To become visible or to make a discourse visible seems inherent to any project of resistance or combating hegemonic discourse. In fact, the notion of hegemonic discourse inherently needs to render other discourses subjugated, subordinated, or even invisible altogether. With the emergence of Web 2.0, it strikes me that never before have the means of discourse production been so accessible, and this development is far from trivial. Here, I do not wish to make the mistake of romanticizing the ability of many to contribute to content or to make that content visible, but it is certainly unique in that it provides unprecedented possibilities.

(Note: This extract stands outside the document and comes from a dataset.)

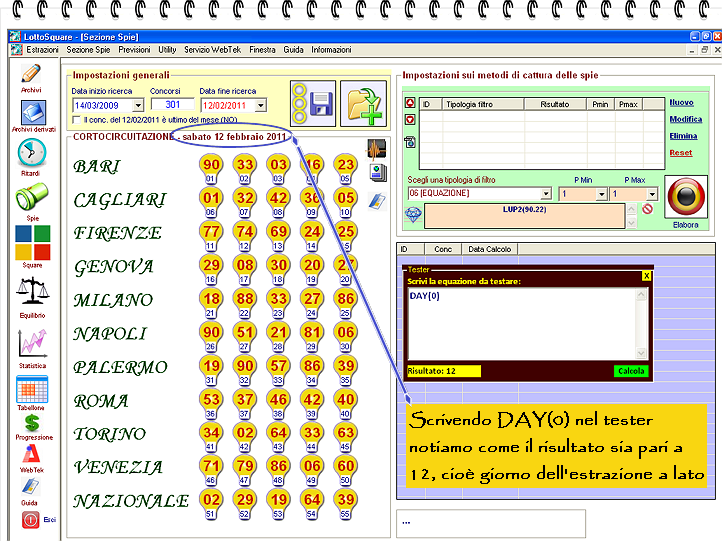Open the Equilibrio scales icon
The image size is (722, 541).
point(31,292)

As of now, not everyone has a fair seat at the table. Issues of access and digital literacy amongst other inequalities make any utopian ideal or true space of a public sphere far from a reality. To further problematize, it is without question the maintenance of a digital dualism (the online and offline are separate spaces) is untenable, but it remains unclear as to what sort of visibility or what strategies of visibility are successful in combating dominant and hegemonic discourse when we taken into account the implosion of online and offline reality. As access to the web becomes more common (i.e. conquering the digital divide in the U.S. and abroad), it seems to be sociologically imperative that we consistently examine the impacts and contexts of our ability to construct, contest, and engage discourse bearing in mind the notion of augmented reality: the merger and contest of discourse both online and offline.
William Yagatich (@praxis_in_space) is a sociology graduate student at the University of Maryland. His current work focuses on the reorganization of power/knowledge relations with regard to the rise of social media.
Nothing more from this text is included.